The use of implants can be hampered by chronic inflammatory reactions, which may result in failure of the implanted device. To prevent such an outcome, the present study examines the anti-inflammatory properties of surface coatings made of either hyaluronic acid (HA) or heparin (Hep) in combination with chitosan (Chi) prepared as multilayers through the layer-by-layer (LbL) technique. The properties of glycosaminoglycan (GAG)-modified surfaces were characterized in terms of surface topography, thickness and wettability. Results showed a higher thickness and hydrophilicity after multilayer formation compared to poly (ethylene imine) control samples. Moreover, multilayers containing either HA or Hep dampened the inflammatory response visible by reduced adhesion, formation of multinucleated giant cells (MNGCs) and IL-1ß release, which was studied using THP-1 derived macrophages. Furthermore, investigations regarding the mechanism of anti-inflammatory activity of GAG were focused on nuclear transcription factor-кB (NF-κB)-related signal transduction. Immunofluorescence staining of the p65 subunit of NF-κB and immunoblotting were performed that showed a significant decrease in NF-κB level in macrophages on GAG-based multilayers. Additionally, the association of FITC-labelled GAG was evaluated by confocal laser scanning microscopy and flow cytometry showing that macrophages were able to associate with and take up HA and Hep. Overall, the Hep-based multilayers demonstrated the most suppressive effect making this system most promising to control macrophage activation after implantation of medical devices. The results provide an insight on the anti-inflammatory effects of GAG not only based on their physicochemical properties, but also related to their mechanism of action toward NF-κB signal transduction.

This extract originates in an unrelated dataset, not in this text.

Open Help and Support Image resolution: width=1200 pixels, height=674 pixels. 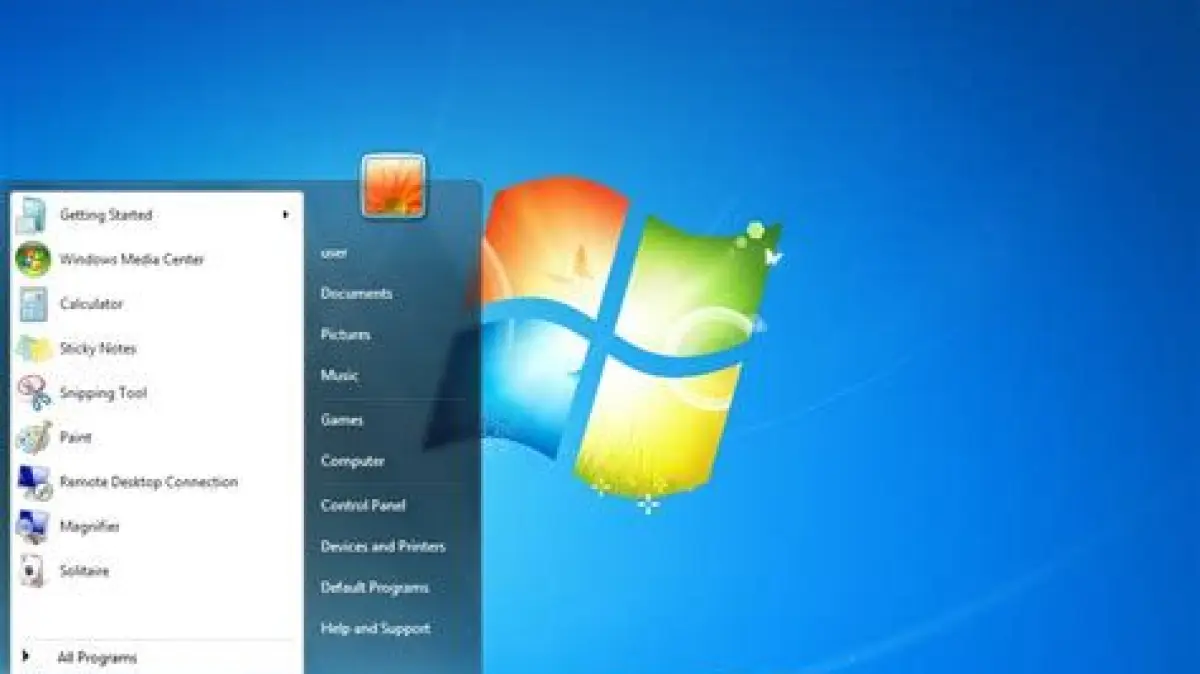(x=375, y=629)
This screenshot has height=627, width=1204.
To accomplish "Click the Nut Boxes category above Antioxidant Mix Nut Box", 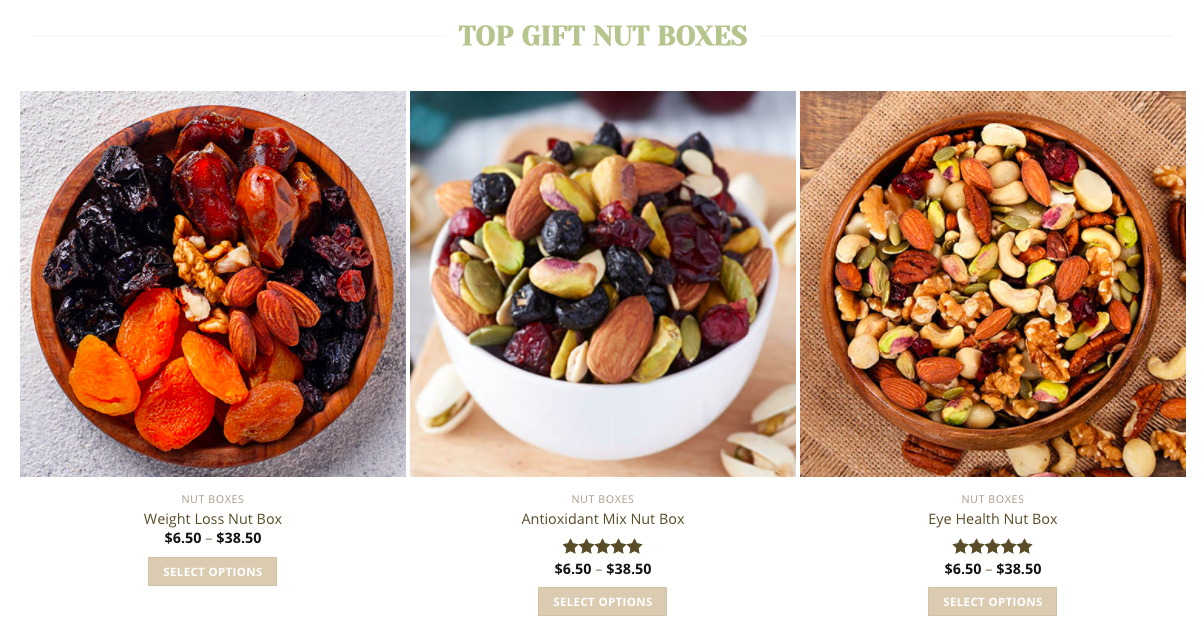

Study on the potential mechanism of anti-inflammatory activity of covalently immobilized hyaluronan and heparin.

Inflammation and subsequent fibrotic encapsulation that occur after implantation of biomaterials are issues that fostered efforts in designing novel biocompatible materials to modulate the immune response. In this study, glycosaminoglycans (GAG) like hyaluronic acid (HA) and heparin (Hep) that possess anti-inflammatory activity were covalently bound to NH2 -modified surfaces using EDC/NHS cross-linking chemistry. Immobilization and physical surface properties were characterized by atomic forces microscopy, water contact angle studies and streaming potential measurements demonstrating the presence of GAG on the surfaces that became more hydrophilic and negatively charged compared to NH2 -modified. THP-1 derived macrophages were used here to study the mechanism of action of GAG to affect the inflammatory responses illuminated by studying macrophage adhesion, the formation of multinucleated giant cells (MNGCs) and IL-1ß release that were reduced on GAG-modified surfaces. Detailed investigation of the signal transduction processes related to macrophage activation was performed by immunofluorescence staining of NF-κB (p65 subunit) together with immunoblotting. We studied also association and translocation of FITC-labeled GAG. The results show a significant decrease in NF-κB level as well as the ability of macrophages to associate with and take up HA and Hep. These results illustrate that the anti-inflammatory activity of GAG is not only related to making surfaces more hydrophilic, but also their active involvement in signal transduction processes related to inflammatory reactions, which may pave the way to design new anti-inflammatory surface coatings for implantable biomedical devices.